Williams went on to briefly attend Mount St. Mary's but dropped out to move to New York City, where she worked as a junior agent at Ford Models. It was during this time she wanted to take a break from acting.

She is of mixed African-American and Italian descent.

== Career ==
Williams was a former member of R&B group TG4

Williams has appeared in a wide variety of television series including The Fresh Prince of Bel-Air, "Hangin' With Mr. Cooper" and Quintuplets. In 2001 she was cast in the Disney Channel original series Lizzie McGuire. She was also the youngest person featured in Kevin Aucoin's makeup book Face Forward alongside Sharon Stone and Christy Turlington. Davida Williams co-starred with Hilary Duff in Lizzie McGuire. They were later reunited for Raise Your Voice. Williams then went on to co-star in the series pilot for Jonas starring The Jonas Brothers.
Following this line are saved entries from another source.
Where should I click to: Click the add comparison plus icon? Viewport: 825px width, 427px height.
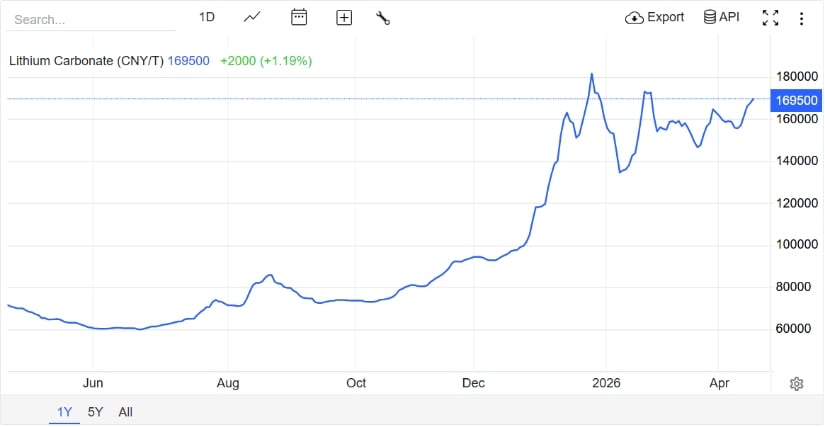click(x=344, y=17)
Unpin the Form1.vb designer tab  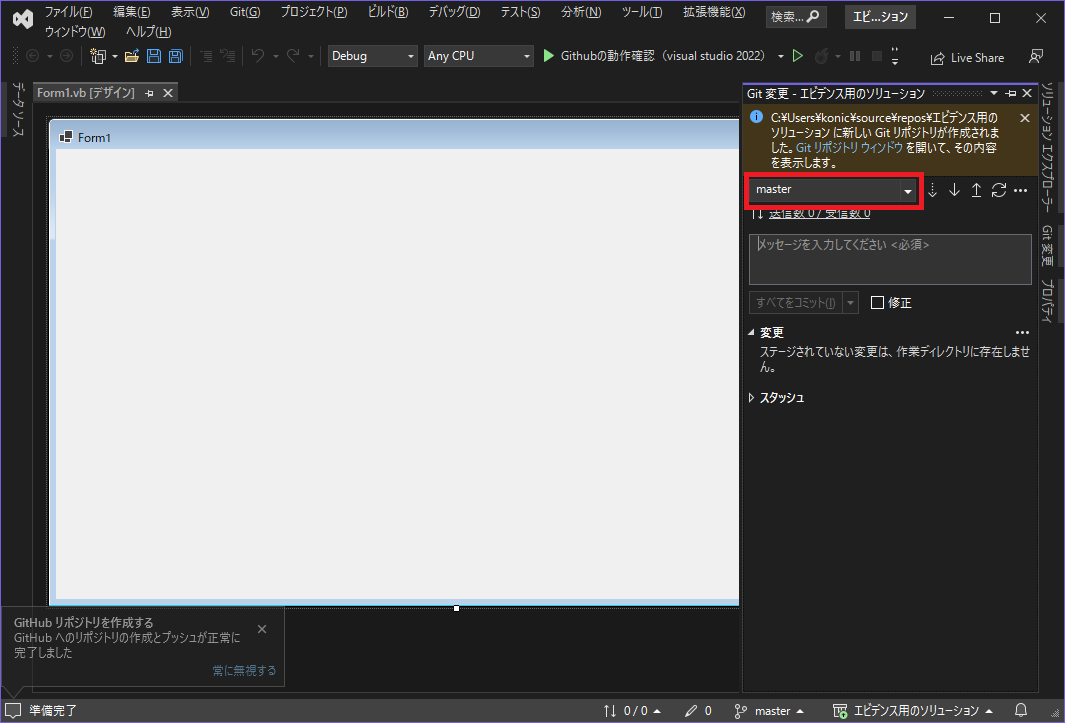(148, 91)
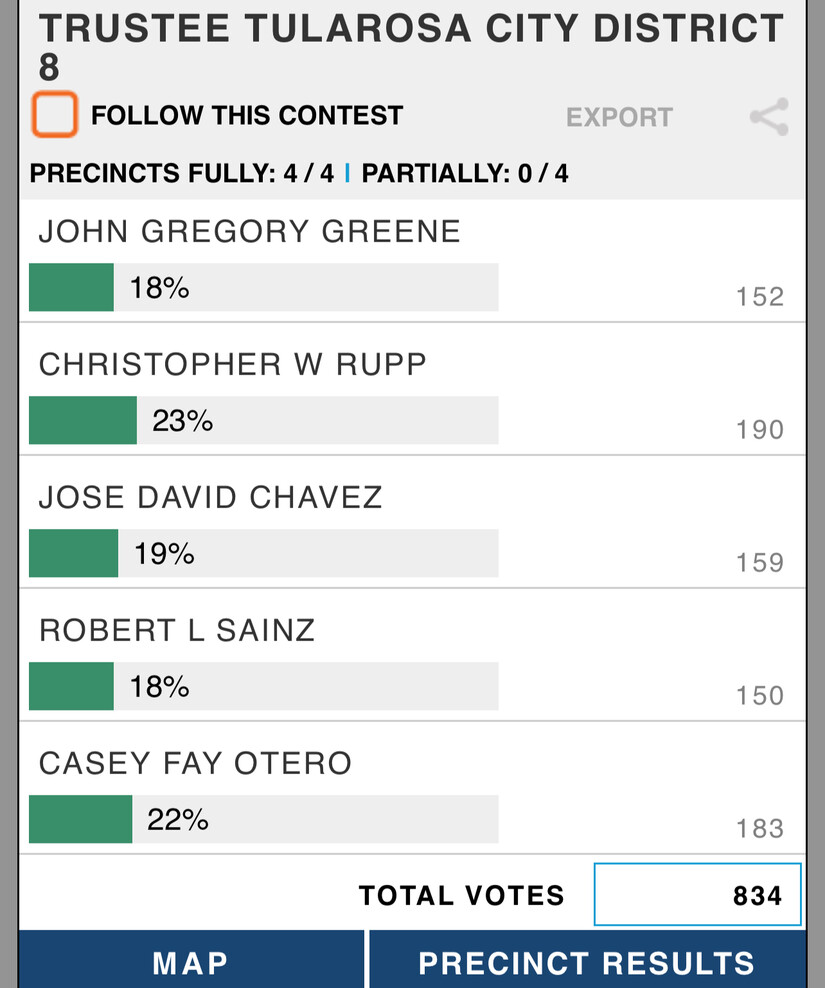Check the Follow This Contest checkbox
This screenshot has height=988, width=825.
pos(54,115)
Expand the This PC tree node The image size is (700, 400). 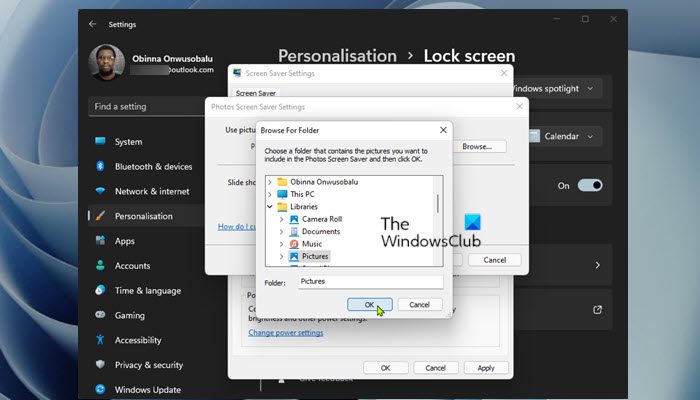[x=270, y=194]
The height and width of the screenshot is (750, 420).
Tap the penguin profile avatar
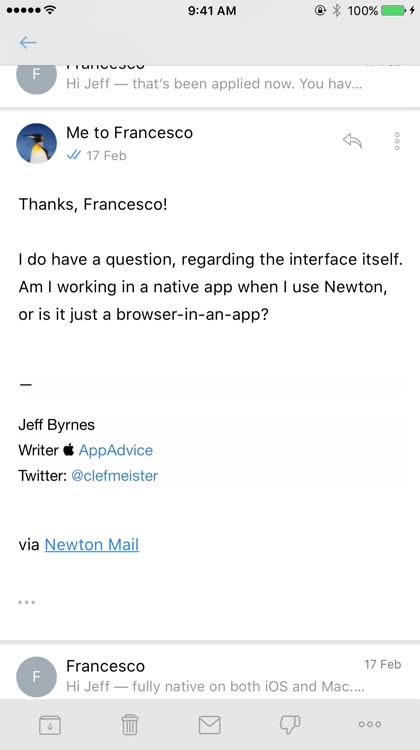(36, 143)
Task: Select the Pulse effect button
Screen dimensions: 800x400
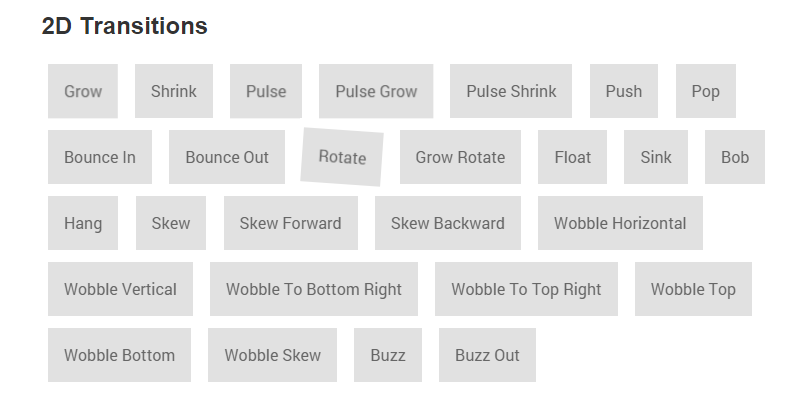Action: (266, 91)
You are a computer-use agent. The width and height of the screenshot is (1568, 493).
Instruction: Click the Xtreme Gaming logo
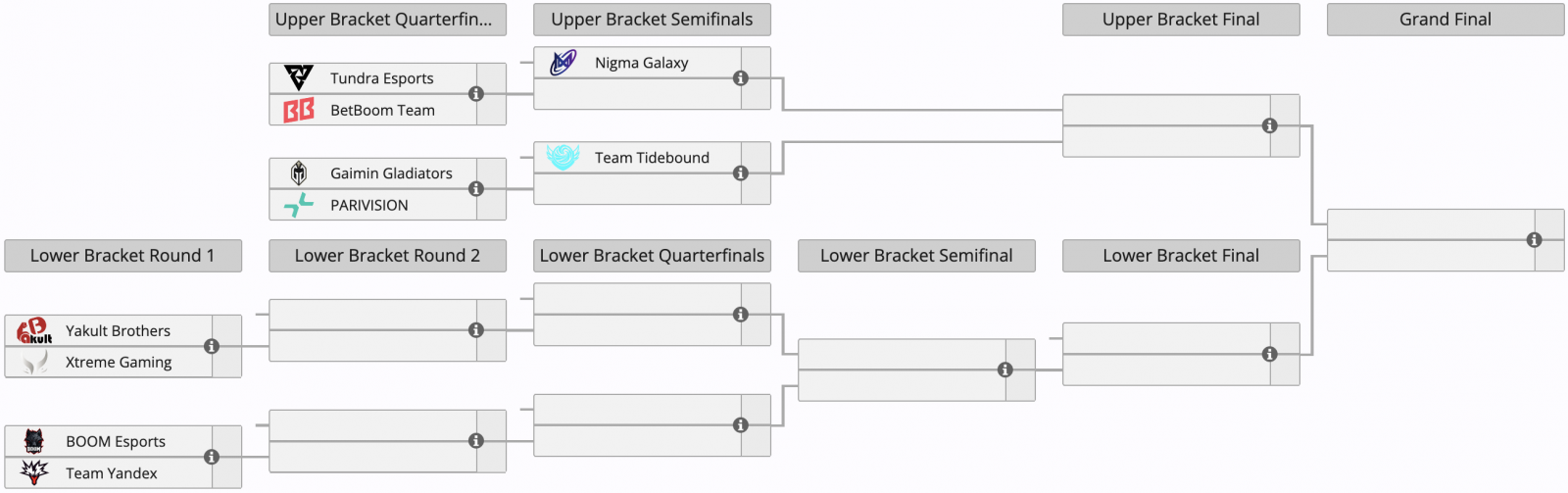[34, 362]
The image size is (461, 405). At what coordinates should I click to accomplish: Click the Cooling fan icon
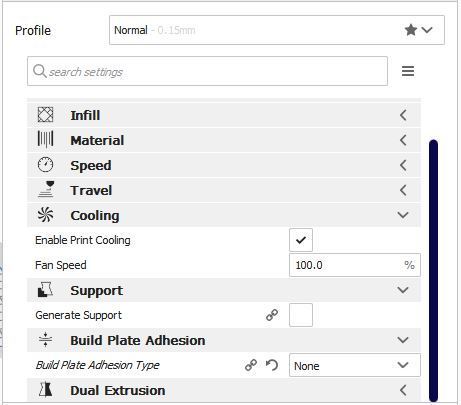point(45,215)
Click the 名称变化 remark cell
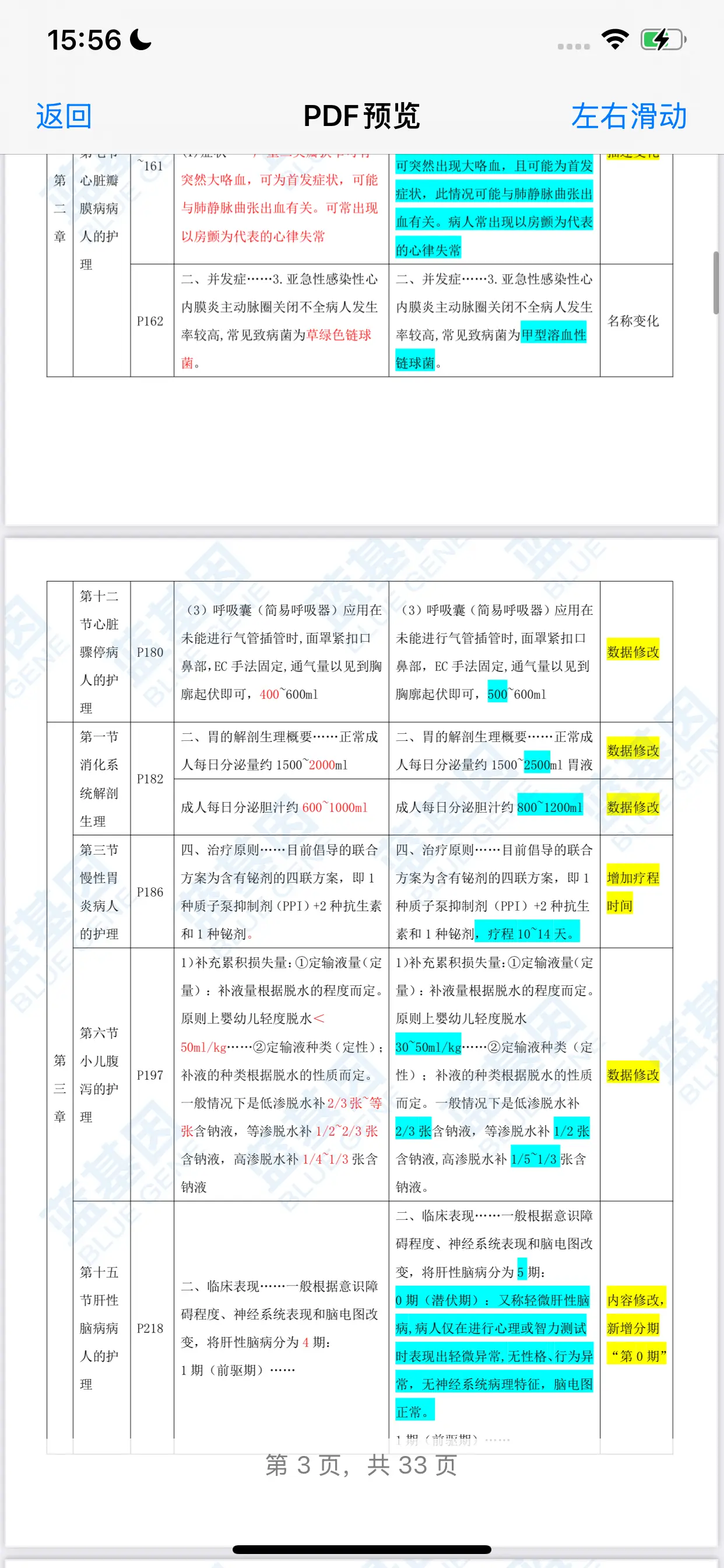724x1568 pixels. (632, 321)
It was announced in 2008 that Williams would be joining the cast of As the World Turns as Jade Taylor, Williams made her debut on ATWT on December 12, 2008, and continued on the show for about a year thereafter. She then went on to guest star on Revenge on ABC, and 90210, and starred in the film Teenage Bank Heist for Lifetime.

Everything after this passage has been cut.